Individual people as beneficiaries
Is there anyone whose inheritance must be placed in trust, for his or her own protection?
If that person does not survive you, what happens? When that person dies, after surviving you, where will the rest of the trust monies (if any) go?
Do any of the individual beneficiaries live outside of Ontario?
Are any of them married, or in common law or same sex partnerships?
If a beneficiary dies before you, where does his or her share of your estate go?
Under-age Children
Are there any under-age children involved?
If so, at what age do you want them to inherit?
If they die before that age, having survived you, who gets the rest of the share?
Are there children you should consider adopting legally?
If any of your own children are under age, who is your first choice to act as guardian, and who is your second choice?
Family members who must be excluded
Are there people in your immediate (or extended) family you wish to exclude so they cannot inherit anything from you after your death under any circumstances? Although this is not common, it is lawful in Ontario to do so, in certain situations.
Debts or loans to be repaid to your estate
Are there family members or friends whom owe you money that you want paid back by them to your estate if you die before they do, or if you die before they pay you back?
Are there debts you want forgiven upon your death?

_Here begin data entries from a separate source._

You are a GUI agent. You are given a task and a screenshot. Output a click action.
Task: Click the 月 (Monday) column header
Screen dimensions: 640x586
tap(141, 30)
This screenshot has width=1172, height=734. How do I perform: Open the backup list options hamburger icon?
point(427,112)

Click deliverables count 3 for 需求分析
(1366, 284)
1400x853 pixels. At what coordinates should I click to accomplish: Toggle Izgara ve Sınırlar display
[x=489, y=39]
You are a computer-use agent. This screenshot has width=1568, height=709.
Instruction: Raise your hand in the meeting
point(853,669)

Obligations to support others
Are there people you support financially now, who you want to support after death; or who may have a legal right to claim support from your estate (such as a financially dependent common law spouse or dependent children or some other person you are financially supporting at the present time)?
Moral Obligations
Have you promised anything to anyone upon your death? Remember, there are rarely any right or wrong answers to any of these questions, but they do need to be answered when writing a will.